I dehoniani in Mozambico hanno vissuto la sinodalità stando accanto alla gente anche durante la tragedia della guerra. Oggi sinodo significa far crescere una chiesa ministeriale.
Quando i dehoniani sono arrivati in Mozambico nel 1947, si sono stabiliti in Alto Molócuè, zona settentrionale della provincia centrale di Zambézia. Oltre gli 8 battezzati, avevano trovato lì un sacerdote diocesano del regime coloniale portoghese e una congregazione femminile. Tuttavia, il seme del vangelo era già stato gettato nel suolo mozambicano sin dal 1498 all’arrivo di Vasco de Gama insieme ai suoi compagni di viaggio, compresi frati e cappellani che cercavano di raggiungere l’India. Tuttavia, l’obiettivo di Vasco de Gama non era l’evangelizzazione.
Anche se i colonizzatori erano accompagnati dai missionari, questo non era per la salvezza delle anime, ma sì una questione di strategia che agevolasse la realizzazione degli interessi imperialisti. Questo ci fa capire il fatto che stare insieme (qualità momentanea), non significa necessariamente essere insieme (qualità propria). Comunque, quella messa, tenuta sotto un grande albero l’11 marzo del 1498 nell’isola San Giorgio vicino all’isola del Mozambico, secondo gli storici, è considerato come l’avvio dell’evangelizzazione in Mozambico.
Che cosa i dehoniani hanno portato di nuovo rispetto ai missionari che li avevano preceduti? Dopo 75 anni di presenza dehoniana in Mozambico non parliamo ormai della cifra 8 in Alto Molócuè. Questa passa all’archivio storico. Ora parliamo di molto di più, sia in termini numerici o di impatto nell’ambito sociale e religioso a livello nazionale. I dehoniani sono sempre stati conosciuti come amici del popolo. Il loro stile di vita semplice, la loro vicinanza ai poveri, il loro impegno nel lavoro, insomma, la loro gratuità, hanno ispirato un’intera società.
Da quando sono arrivati in Mozambico, la priorità della loro missione non è stata soltanto quella di fare la catechesi e amministrare i sacramenti. I dehoniani hanno scelto di fare la Missio ad Gentes nel suo senso letterale come aveva fatto il nostro fondatore presso i bisognosi del suo tempo. Non basta solo accompagnare la gente che vive la sua storia (stare insieme), bisogna fare della storia della gente la nostra storia (essere insieme).

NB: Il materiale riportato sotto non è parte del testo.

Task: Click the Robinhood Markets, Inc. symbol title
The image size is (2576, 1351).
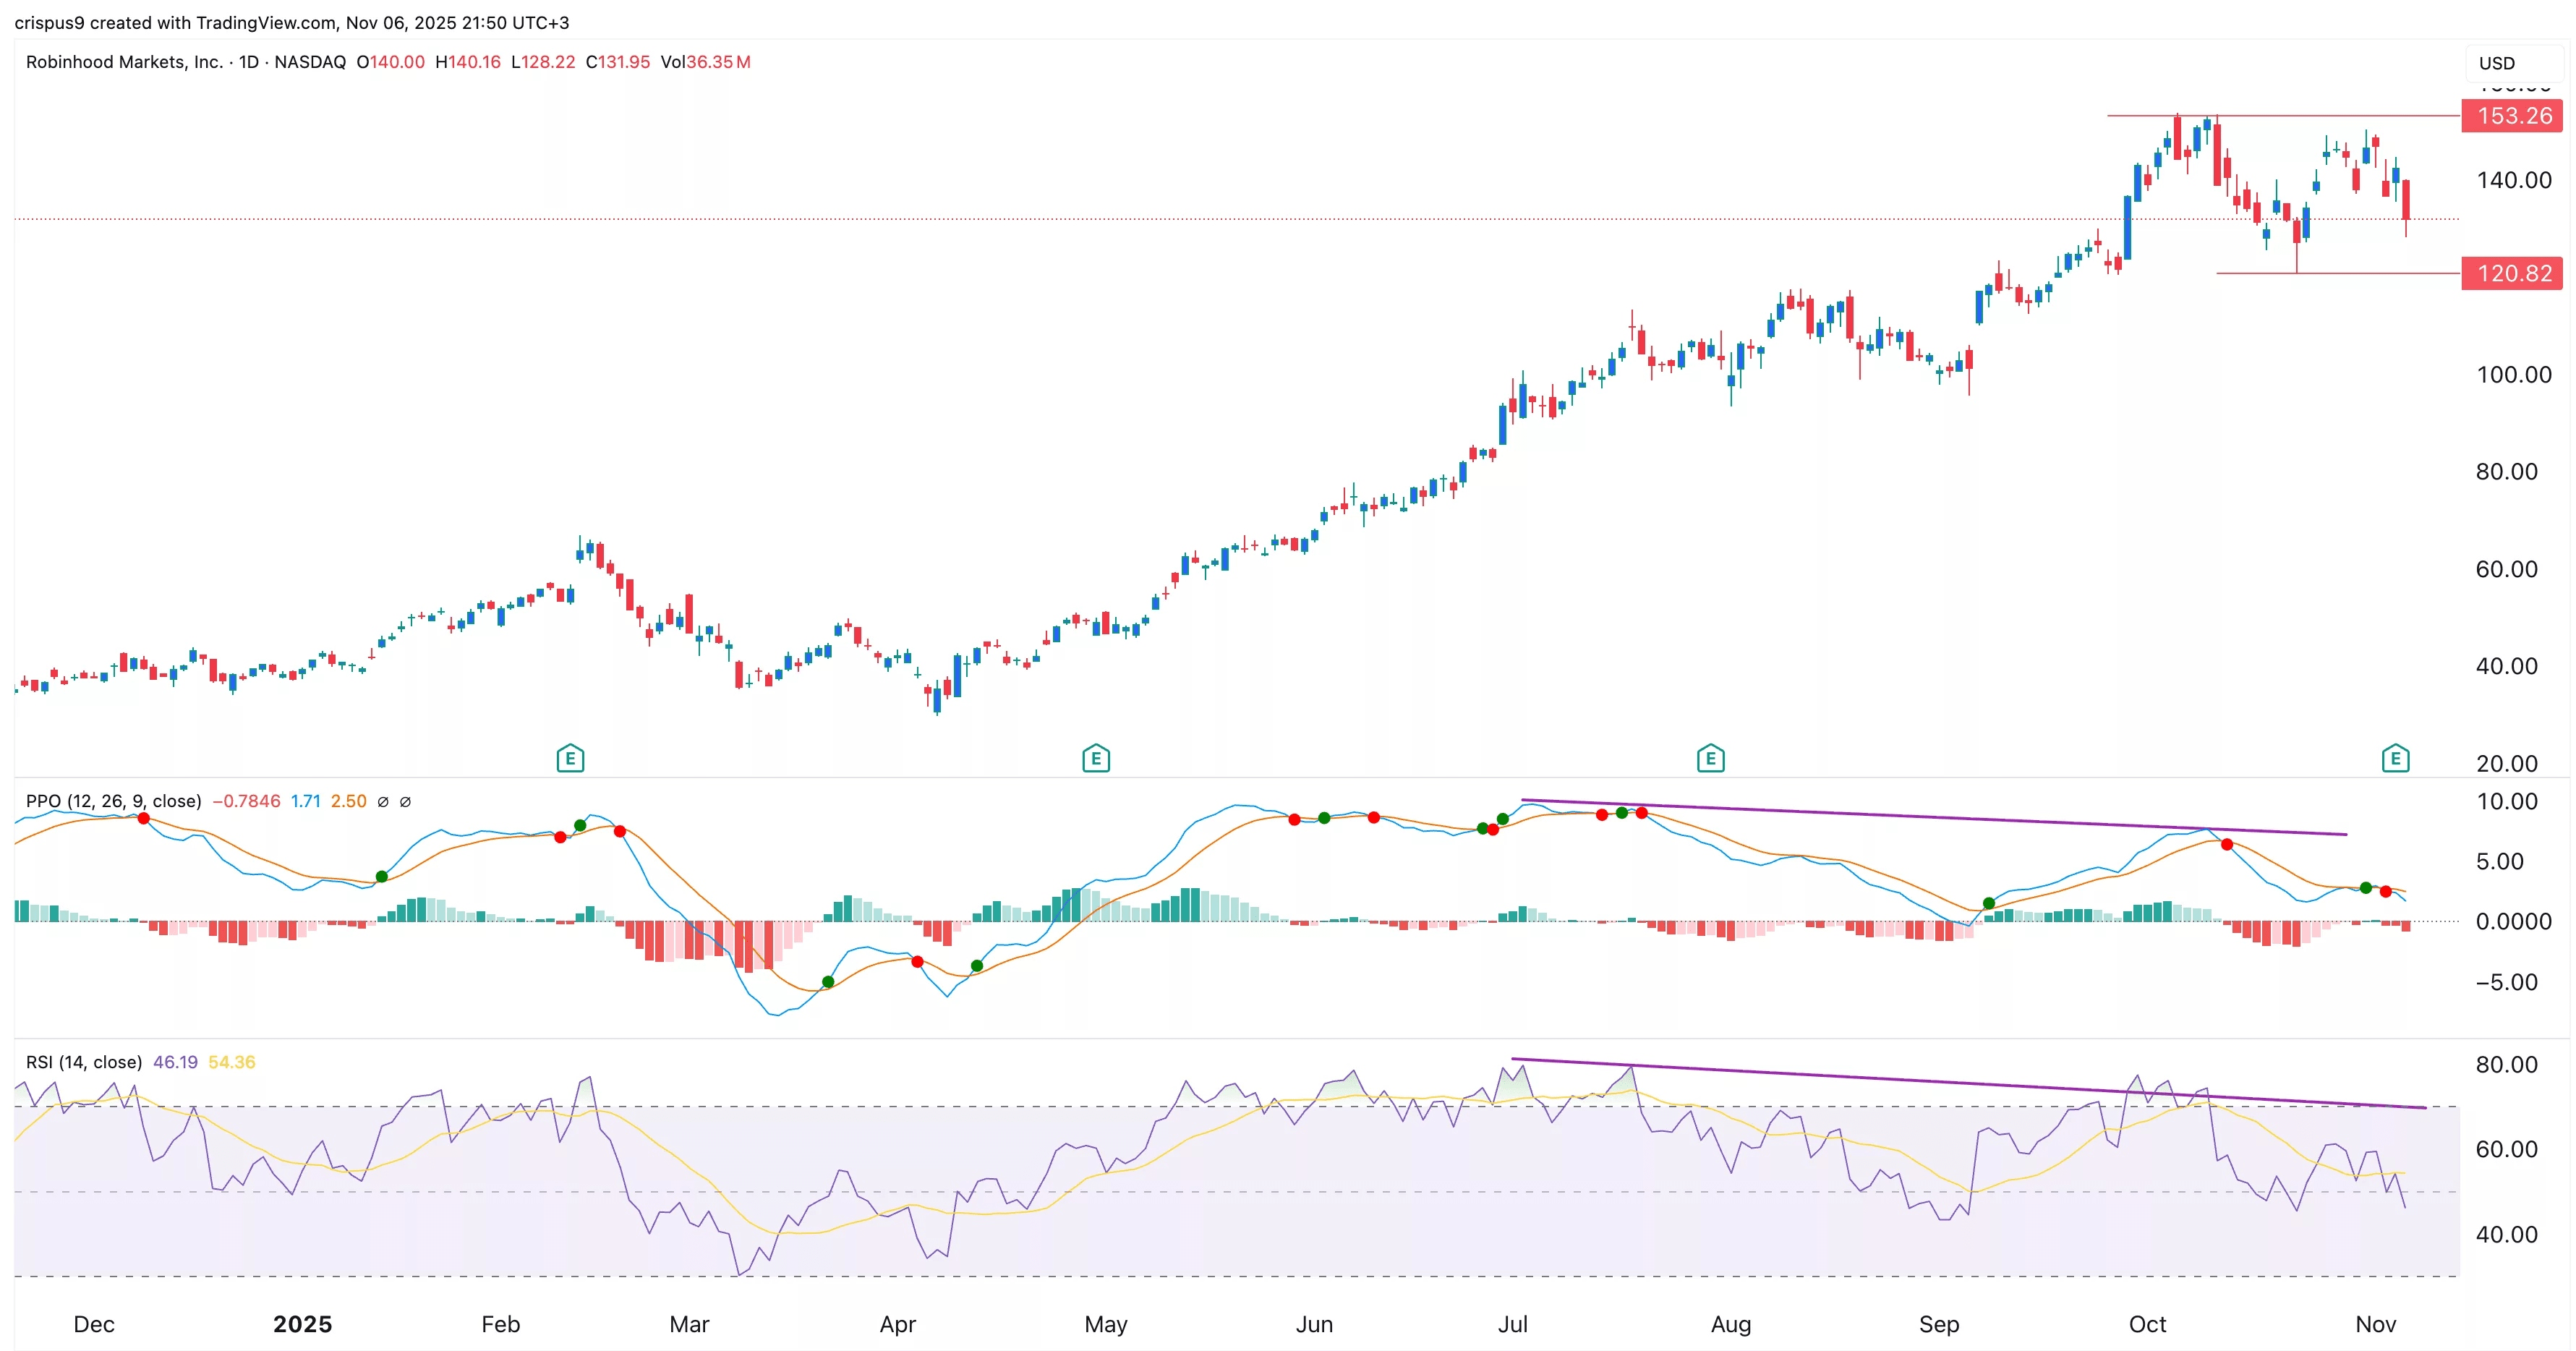Action: click(x=124, y=62)
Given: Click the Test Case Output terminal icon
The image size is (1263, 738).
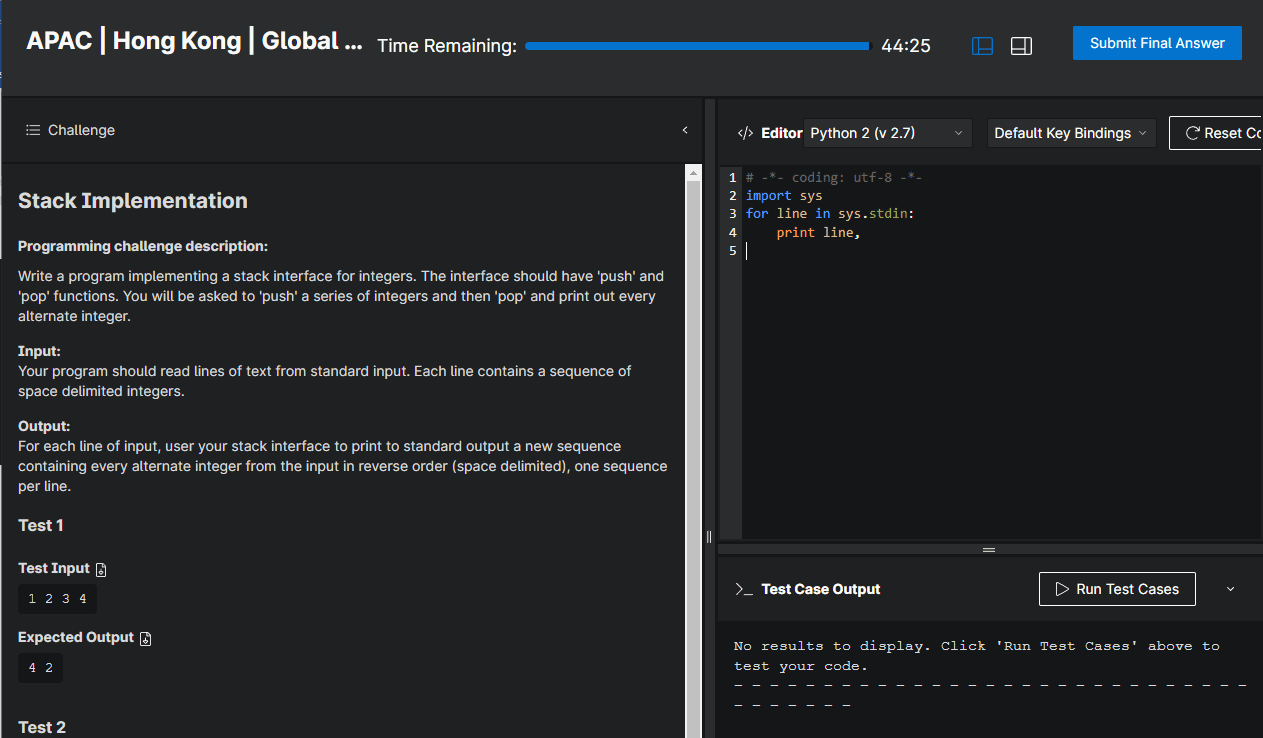Looking at the screenshot, I should point(743,589).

Questo implica non solo essere consapevoli degli avvenimenti e mutazioni correnti, ma soprattutto fare lo sforzo di trovare soluzioni adeguate per ogni situazione.
Il loro apostolato per eccellenza è stato quello della vicinanza al popolo, non solo per condividere la fede del Risorto, ma anche ogni avvenimento della vita quotidiana. In questo modo, la gente tolse dalla testa l’idea di subordinazione compulsiva fissata dal regime coloniale, sostituendola con il senso di appartenenza dove ognuno si sente attore di un percorso comune.
In questo senso, i dehoniani hanno offerto alla chiesa del Mozambico un patrimonio particolarmente sinodale (essere insieme). Uno dei frutti di questo patrimonio è la Chiesa ministeriale.
Il Mozambico ha vissuto dopo l’indipendenza sedici anni di guerra civile. I dehoniani hanno condiviso questa esperienza di dolore e di terrore ma non si sono mai ritirati dallo svolgimento della missione affidata da Gesù. I dehoniani si sono mostrati veri pastori sull’esempio di Cristo. Nonostante i pericoli di guerra, non hanno mai abbandonato il popolo a loro affidato. Nelle comunità cristiane non sono mai mancati i raduni per condividere il pane eucaristico e la gioia del camminare insieme.
Perché i missionari erano pochi e non riuscivano ad assistere tutti i luoghi e comunità cristiane, essi affidavano certi compiti, come la catechesi e l’amministrazione del battesimo, ai ministri straordinari. Questi, erano anche responsabili di portare la santa comunione agli altri. In questo modo, è nata la Chiesa ministeriale, nella quale ogni membro della comunità cristiana si sente partecipe nella missione della Chiesa e non un semplice «consumatore».